You are required to file Form SCT-603, Solar Energy Capacity Tax and pay the tax to the Vermont Department of Taxes if all of the following apply to you:

  1. you own an operating solar plant;
  2. the plant has a capacity of 50 kW or more; and
  3. the plant was in operation as of December 31.

Tax Due

The Uniform Capacity Tax is imposed at a rate of $4.00 per kW of plant capacity. Plant capacity is the total AC nameplate capacity of all inverters used to convert the plant’s output to AC power. The Department uses the rated nameplate capacity stated on the plant’s Certificate of Public Good (CPG) to determine plant capacity unless the taxpayer can demonstrate that another method is more accurate. Owners—as named on the CPG—must pay the tax for the prior calendar year to the Department no later than April 15 each year.

When Multiple Facilities are Connected

A group of solar-generating facilities is considered one “plant” under Public Utility Commission (PUC) Rule 5.100. One form SCT-603, Solar Energy Capacity Tax, must be filed if a group of solargenerating facilities uses common equipment and infrastructure such as roads, control facilities, and connections to the electric grid, and the facilities are not found by the PUC to be separate plants. Calculate and pay the UCT based on the total capacity of the connected facilities.

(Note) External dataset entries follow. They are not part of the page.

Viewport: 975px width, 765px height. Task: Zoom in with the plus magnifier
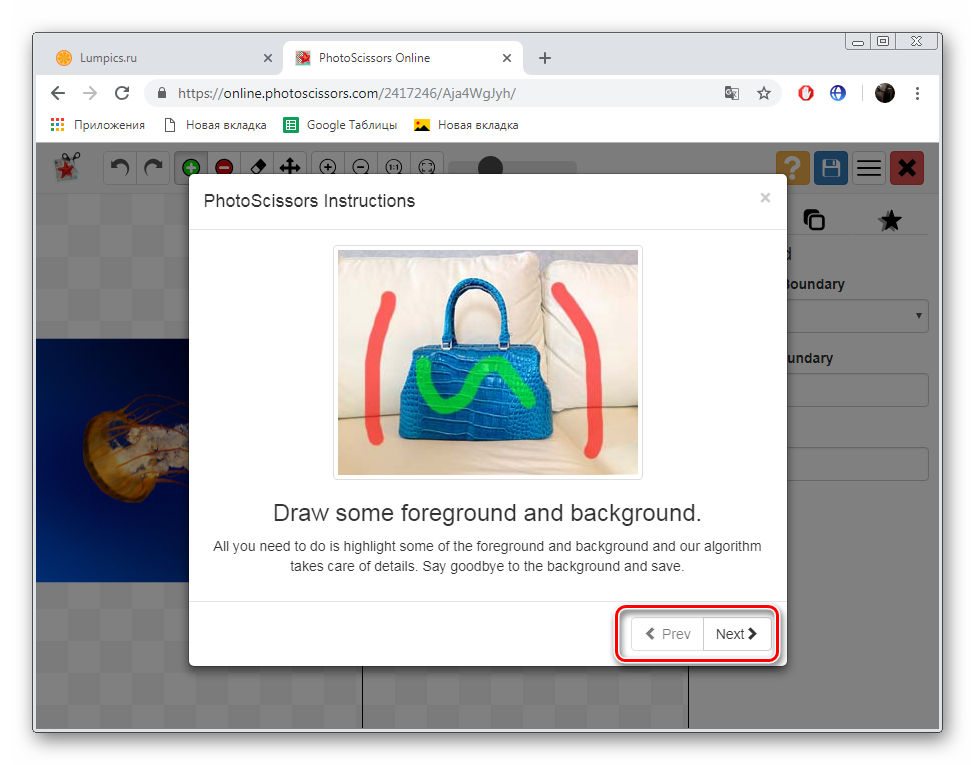click(x=328, y=168)
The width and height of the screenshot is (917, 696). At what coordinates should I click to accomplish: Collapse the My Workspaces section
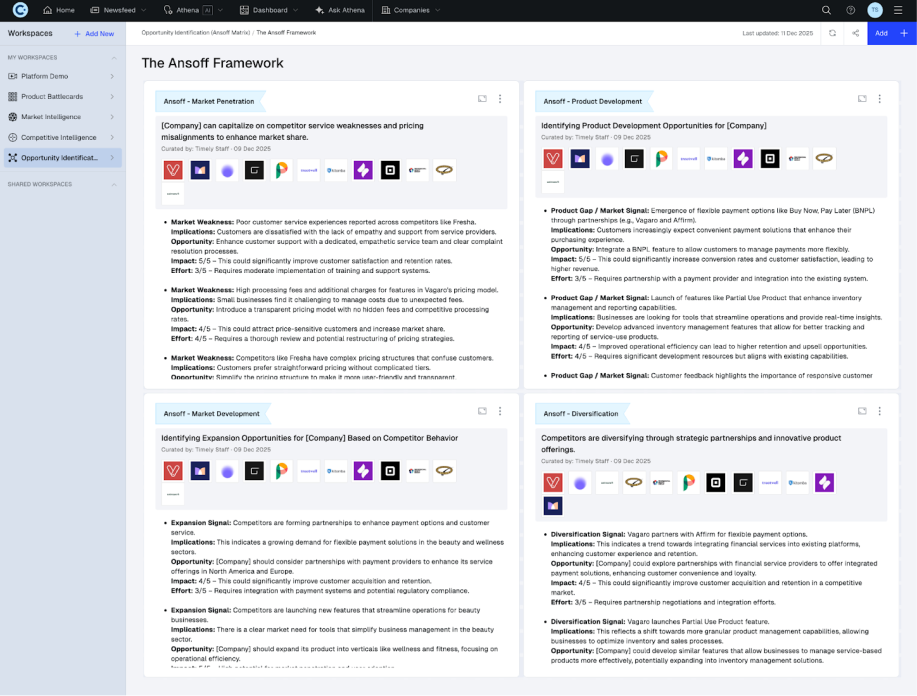(x=112, y=57)
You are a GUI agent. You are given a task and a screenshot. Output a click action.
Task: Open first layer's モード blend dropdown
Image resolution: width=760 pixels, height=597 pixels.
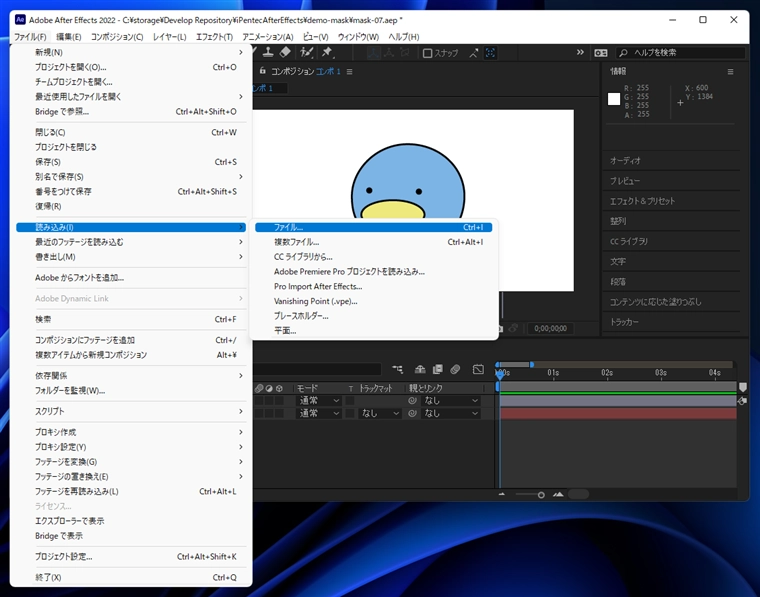coord(320,400)
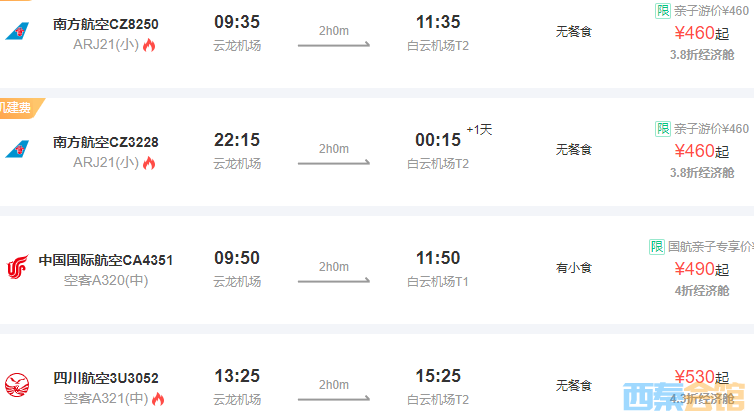
Task: Open flight 四川航空3U3052 details
Action: (x=105, y=378)
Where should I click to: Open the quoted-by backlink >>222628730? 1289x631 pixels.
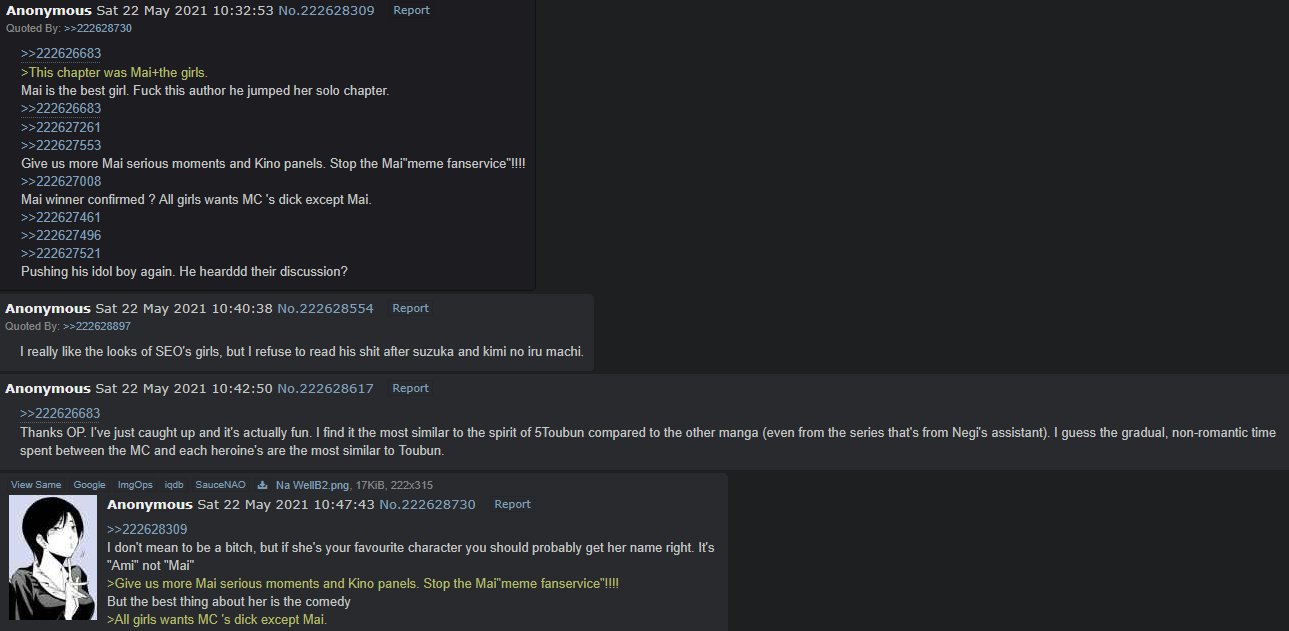click(98, 28)
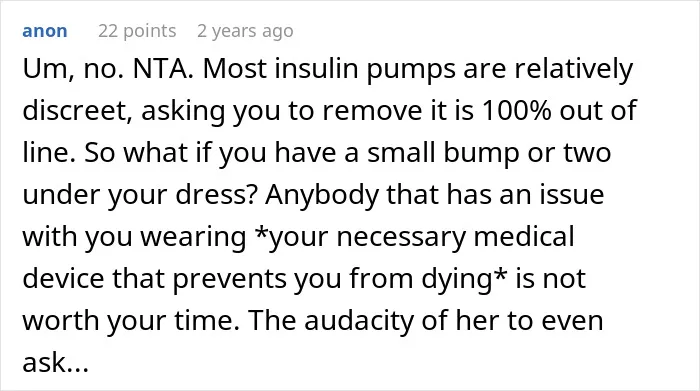Screen dimensions: 700x391
Task: Click the word discreet in the comment body
Action: [x=78, y=111]
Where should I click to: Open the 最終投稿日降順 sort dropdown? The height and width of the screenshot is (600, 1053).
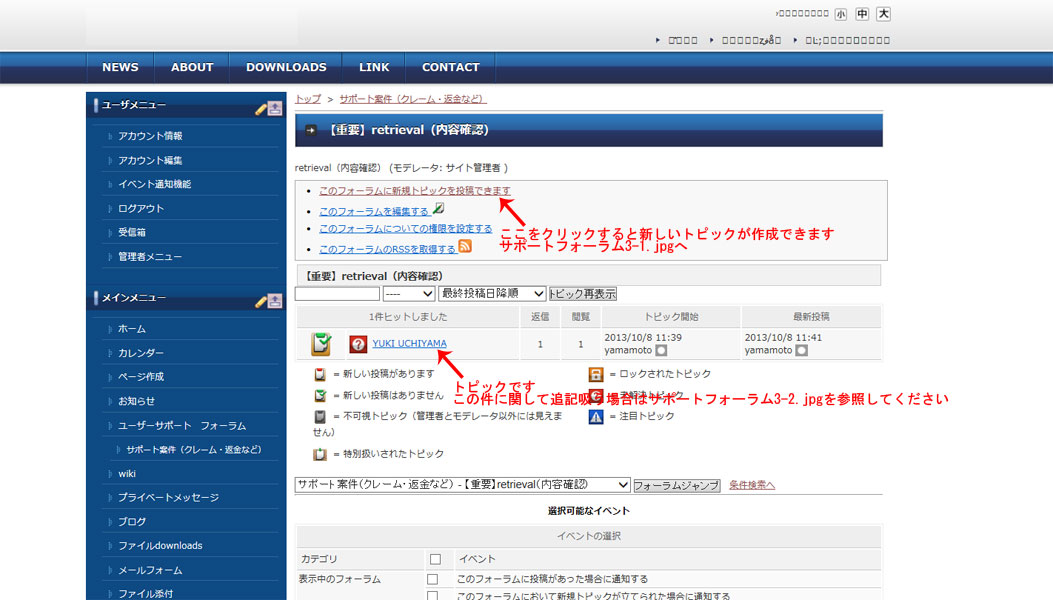coord(492,294)
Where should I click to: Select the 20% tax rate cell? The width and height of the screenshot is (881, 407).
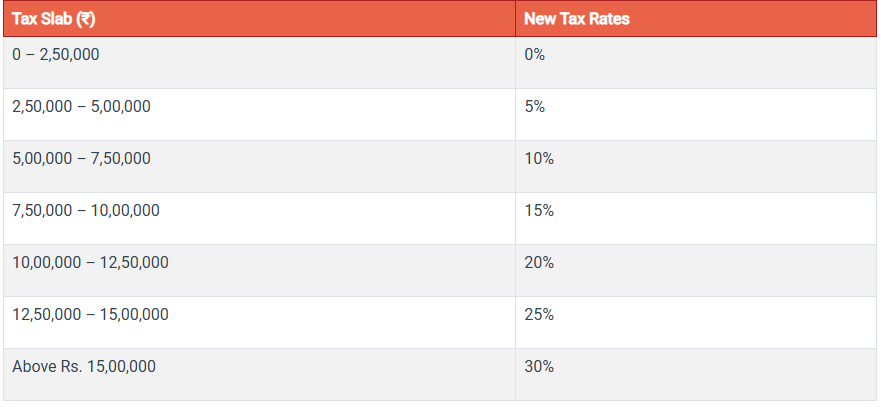tap(538, 262)
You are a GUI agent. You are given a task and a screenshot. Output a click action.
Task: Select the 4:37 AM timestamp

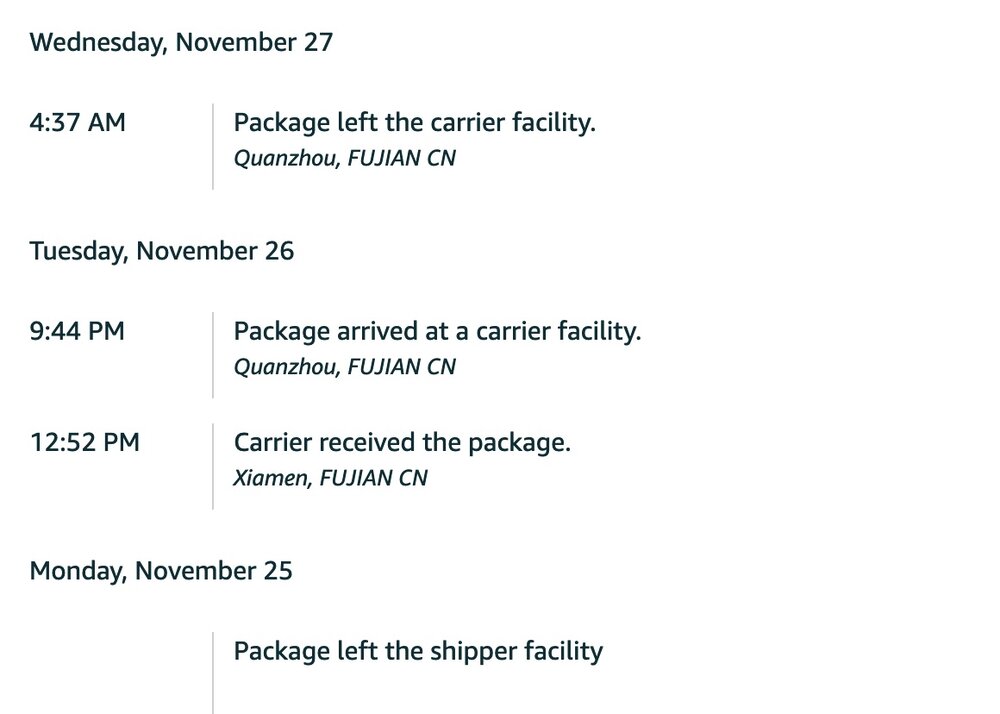(x=78, y=123)
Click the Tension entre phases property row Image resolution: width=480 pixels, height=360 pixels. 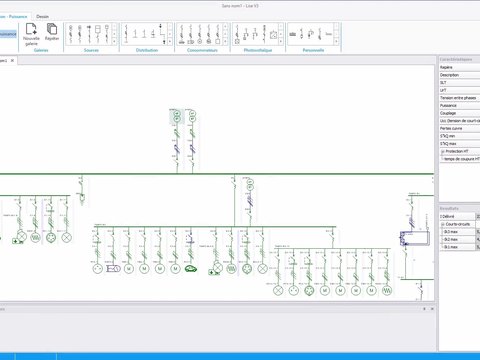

Implications for Property Tax

Solar plants subject to the UCT are exempt from the statewide education property tax. A municipality may vote to exempt or stabilize a solar plant for municipal property tax purposes. Municipalities that impose municipal property taxes on solar plants are required to follow a property valuation methodology specified in law.

In addition to the UCT applied to the solar plant, the underlying land is subject to property tax as normal. The presence of a solar plant on exempt land does not alter the exempt status of the underlying parcel. When the underlying land is not exempt, it is valued based on the highest and best use. Market and income are the appropriate valuation methods.

Owners of solar plants with a plant capacity of less than 50 kW are not required to pay the UCT. Further, an owner is not required to pay education or municipal property tax on a solar plant that has a capacity less than 50 kW and is either (a) operated on a net-metered system or (b) not connected to the electric grid and only provides power on the property on which it is located.

Valuing and Taxing Enclosures and Buildings that House Batteries

Solar renewable energy plants with a capacity of 50 kW or more are subject to the Uniform Capacity Tax (UCT).  A plant subject to the UCT is exempt from statewide education property tax. Those plants may nevertheless be subject to municipal property taxation and are valued using a standard property valuation methodology. 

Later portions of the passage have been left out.